- Document excerpt -
# TT v TTS v TTRS



## Demessiah is back (Dec 16, 2016)

So the TT is the same as a TTS and a TTS is as good as a TTRS?

Let's follow this logic......

The TT is no better than the vw golf, which is no better than the octavia.

And the RS is as good as an r8 and the R8 is as good as a huracan, which is as good as an aventador.

So basically the skoda octavia is as good as the aventador!

Awesome :lol:


----------



## Ikon66 (Sep 12, 2003)

Yup, this thread'll be gone quicker than an aventador I suspect :roll: :wink:


----------



## Demessiah is back (Dec 16, 2016)

Ikon66 said:


> Yup, this thread'll be gone quicker than a *TTRS* I suspect :roll: :wink:


Fixed that for ya........


----------



## leopard (May 1, 2015)

:lol:

The sheriff has got his eye on ya'

So it looks like the Octavia is the must have best buy...

New thread: TTRS vs Skoda Octavia


----------



## Toshiba (Jul 8, 2004)

RS is not a patch on the dirty butt hole of the R8...
The second you start the car, to the moment you move away is a world away and that's before you "think" about talking about the drivability of the cars... Think Sunday league vs world cup thats the difference we are talking. where as TTS to RS is Sunday league to saturday league.. or for the school boys out there, legal girls gyms shorts vs victoria secrets super model.

However, we are all different and in most cases theres no right or wrong, only opinion..


----------



## Shug750S (Feb 6, 2012)

Buy what you want / can afford and enjoy it.

Lots of people today financing cars they couldn't afford otherwise, same as plenty of people just buying something that in the eyes of Willy Wavers is inadequate, and in reality they could afford any car they like but chose the one they drive for a variety of reasons.

All TT's are pretty nice cars.


----------



## leopard (May 1, 2015)

TTRS mk 4 ?










:lol:


----------



## Toshiba (Jul 8, 2004)

That be funny as a working remote control...


----------



## Demessiah is back (Dec 16, 2016)

People seem to think I hate all cars... thats not true, remember, my job as brand ambassador is too promote the benefits of the TTRS at every opportunity! 8)

Off the record, I love all cars at every price point! Ranging from £100 bangers right upto supercars stuff (like the TTRS).

Rumour has it that Demessiah recently owned a 1.6 diesel skoda that he absolutely loved. (I'm denying those rumours of course!) Even if it is exactly the same as the Aventador.

Banter is just Banter, we all drive TT'so you better get used to it, after all, aren't we all hairdressers driving girls cars because we can't handle a real man's rwd sports car?


----------



## Demessiah is back (Dec 16, 2016)

Toshiba said:


> RS is not a patch on the dirty butt hole of the R8...
> The second you start the car, to the moment you move away is a world away and that's before you "think" about talking about the drivability of the cars... Think Sunday league vs world cup thats the difference we are talking. where as TTS to RS is Sunday league to saturday league.. or for the school boys out there, legal girls gyms shorts vs victoria secrets super model.

- Recorded information -
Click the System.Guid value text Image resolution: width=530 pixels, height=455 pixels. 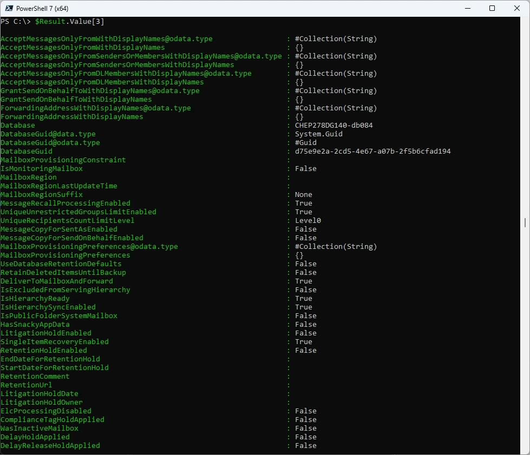coord(318,134)
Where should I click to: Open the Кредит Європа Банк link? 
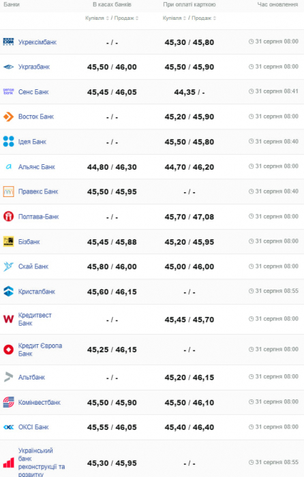coord(40,350)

- Requirements -
In the TT v TTS v TTRS thread, how does the first post arrive at the claim that the Skoda Octavia is as good as the Aventador?

- Response -
The post chains comparisons together. If the TT is the same as the TTS and the TTS is as good as the TTRS, then the TT is no better than the VW Golf, which is no better than the Octavia. The RS is as good as the R8, which is as good as the Huracan, which is as good as the Aventador, so following that logic the Octavia comes out as good as the Aventador.